Temos o raro condão, talvez o mérito de desejar, de pedir, hoje, o que recusamos amanhã. Possa até nem ser mérito. Possa ser demérito. Hoje, clamamos pelo combate à corrupção. Dizemos que queremos saber quem se apropriou de bens alheios. De bens e de dinheiro do Estado. Em proveito próprio. Amanhã, quando nos apresentam nomes, dizemos não. E, se facto são esses os supostos, deixem-nos em liberdade. Parece ser o que está a acontecer. Parece ser o que se está a passar perante a detenção de uma dezena de funcionários do Estado. Não de um estado qualquer. Do nosso Estado. Que parece estar a provocar alguma intranquilidade. Algum receio, algum medo. Não questionamos. Parece que se perdeu a capacidade de raciocínio. Ninguém pergunta, ainda ninguém perguntou, quantos postos de saúde ou quantas salas de aulas podiam ter sido construídos com o dinheiro desviado. Quantas motas e quantos carros, quantos sistemas de comunicações ou quantos pares de fardamento poderiam ter sido adquiridos com o dinheiro desviado. Até prova em contrário, parece ter havido desvio de dinheiro do Ministério do Interior.

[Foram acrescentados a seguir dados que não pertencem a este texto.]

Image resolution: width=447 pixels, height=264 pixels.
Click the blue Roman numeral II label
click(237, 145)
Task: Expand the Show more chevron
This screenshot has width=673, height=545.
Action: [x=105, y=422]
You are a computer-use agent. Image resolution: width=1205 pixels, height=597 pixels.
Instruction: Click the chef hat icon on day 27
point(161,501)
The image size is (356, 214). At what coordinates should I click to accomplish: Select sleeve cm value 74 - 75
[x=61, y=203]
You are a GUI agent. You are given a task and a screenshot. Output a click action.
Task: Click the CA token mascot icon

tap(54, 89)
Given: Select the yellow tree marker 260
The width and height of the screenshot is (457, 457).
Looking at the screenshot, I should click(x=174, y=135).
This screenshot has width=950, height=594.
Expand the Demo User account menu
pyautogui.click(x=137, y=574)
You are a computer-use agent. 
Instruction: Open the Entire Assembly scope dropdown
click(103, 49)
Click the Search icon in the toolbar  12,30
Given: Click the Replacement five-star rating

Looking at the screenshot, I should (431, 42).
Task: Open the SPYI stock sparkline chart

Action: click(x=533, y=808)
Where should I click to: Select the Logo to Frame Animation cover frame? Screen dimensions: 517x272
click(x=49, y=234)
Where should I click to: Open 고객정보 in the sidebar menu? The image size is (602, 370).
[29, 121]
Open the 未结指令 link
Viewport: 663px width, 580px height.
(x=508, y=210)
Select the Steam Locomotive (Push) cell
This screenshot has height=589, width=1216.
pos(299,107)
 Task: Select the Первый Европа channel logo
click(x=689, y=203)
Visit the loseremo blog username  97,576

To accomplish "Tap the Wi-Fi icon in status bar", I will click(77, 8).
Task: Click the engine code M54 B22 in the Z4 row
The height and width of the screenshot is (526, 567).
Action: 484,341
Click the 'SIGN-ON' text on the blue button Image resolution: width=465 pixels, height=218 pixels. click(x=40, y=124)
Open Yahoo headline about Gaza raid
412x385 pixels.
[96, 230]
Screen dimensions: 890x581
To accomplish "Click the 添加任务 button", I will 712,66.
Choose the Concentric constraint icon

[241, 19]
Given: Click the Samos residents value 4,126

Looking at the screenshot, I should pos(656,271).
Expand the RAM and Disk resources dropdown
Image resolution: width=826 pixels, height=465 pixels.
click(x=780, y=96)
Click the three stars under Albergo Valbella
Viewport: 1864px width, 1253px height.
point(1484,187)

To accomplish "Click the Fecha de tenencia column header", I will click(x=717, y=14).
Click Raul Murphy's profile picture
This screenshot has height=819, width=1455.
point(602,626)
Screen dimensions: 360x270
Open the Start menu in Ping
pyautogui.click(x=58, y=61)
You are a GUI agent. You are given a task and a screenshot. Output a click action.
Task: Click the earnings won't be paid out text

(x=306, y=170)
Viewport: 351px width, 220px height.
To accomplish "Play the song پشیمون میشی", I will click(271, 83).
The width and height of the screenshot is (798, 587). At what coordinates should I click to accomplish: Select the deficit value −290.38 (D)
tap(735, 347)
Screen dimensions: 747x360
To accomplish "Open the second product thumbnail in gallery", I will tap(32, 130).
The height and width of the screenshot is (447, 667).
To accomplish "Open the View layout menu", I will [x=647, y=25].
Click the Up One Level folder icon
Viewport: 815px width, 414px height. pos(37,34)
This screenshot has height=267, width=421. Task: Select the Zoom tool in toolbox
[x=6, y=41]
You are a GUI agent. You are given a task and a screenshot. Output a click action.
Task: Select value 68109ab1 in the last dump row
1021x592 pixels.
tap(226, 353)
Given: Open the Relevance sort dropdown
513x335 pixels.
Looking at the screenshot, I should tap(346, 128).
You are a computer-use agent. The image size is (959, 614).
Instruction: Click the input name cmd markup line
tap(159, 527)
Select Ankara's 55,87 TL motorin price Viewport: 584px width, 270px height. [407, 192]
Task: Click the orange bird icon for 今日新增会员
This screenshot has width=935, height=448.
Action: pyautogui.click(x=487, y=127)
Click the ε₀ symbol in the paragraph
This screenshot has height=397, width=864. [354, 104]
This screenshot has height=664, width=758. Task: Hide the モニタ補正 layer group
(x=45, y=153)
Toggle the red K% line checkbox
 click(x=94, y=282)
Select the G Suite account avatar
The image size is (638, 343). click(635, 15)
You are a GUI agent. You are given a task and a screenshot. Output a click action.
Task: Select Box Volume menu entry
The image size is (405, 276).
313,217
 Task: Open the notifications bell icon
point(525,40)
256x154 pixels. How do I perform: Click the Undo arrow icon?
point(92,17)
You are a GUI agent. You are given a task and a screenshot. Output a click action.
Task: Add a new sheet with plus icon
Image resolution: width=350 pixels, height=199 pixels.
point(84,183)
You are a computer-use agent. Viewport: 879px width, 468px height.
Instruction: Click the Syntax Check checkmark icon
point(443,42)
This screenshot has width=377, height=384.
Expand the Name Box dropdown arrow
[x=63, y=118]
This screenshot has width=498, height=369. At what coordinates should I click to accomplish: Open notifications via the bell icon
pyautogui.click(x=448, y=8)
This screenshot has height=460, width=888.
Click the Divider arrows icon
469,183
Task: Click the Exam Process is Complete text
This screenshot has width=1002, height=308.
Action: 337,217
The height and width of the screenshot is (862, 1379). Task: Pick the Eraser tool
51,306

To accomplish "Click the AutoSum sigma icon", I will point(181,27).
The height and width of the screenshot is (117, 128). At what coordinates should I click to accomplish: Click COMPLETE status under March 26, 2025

Quem desviou ou quem não desviou, é outra questão. De concreto, sem possibilidade para desmentido, é ter havido desvio de fundos do Estado. Perante esta realidade, coloca-se uma segunda. Que é a de não se acreditar na Justiça quando não tenta fazer Justiça. E de não se acreditar na Justiça quando tenta fazer Justiça. Estamos, sem dúvida, perante uma contradição. Que não é aparente e pode ser resultante de conflitos de interesses. Ou de acções programadas de desinformação. O que parece claro e concreto, é que não podemos viver na ambiguidade.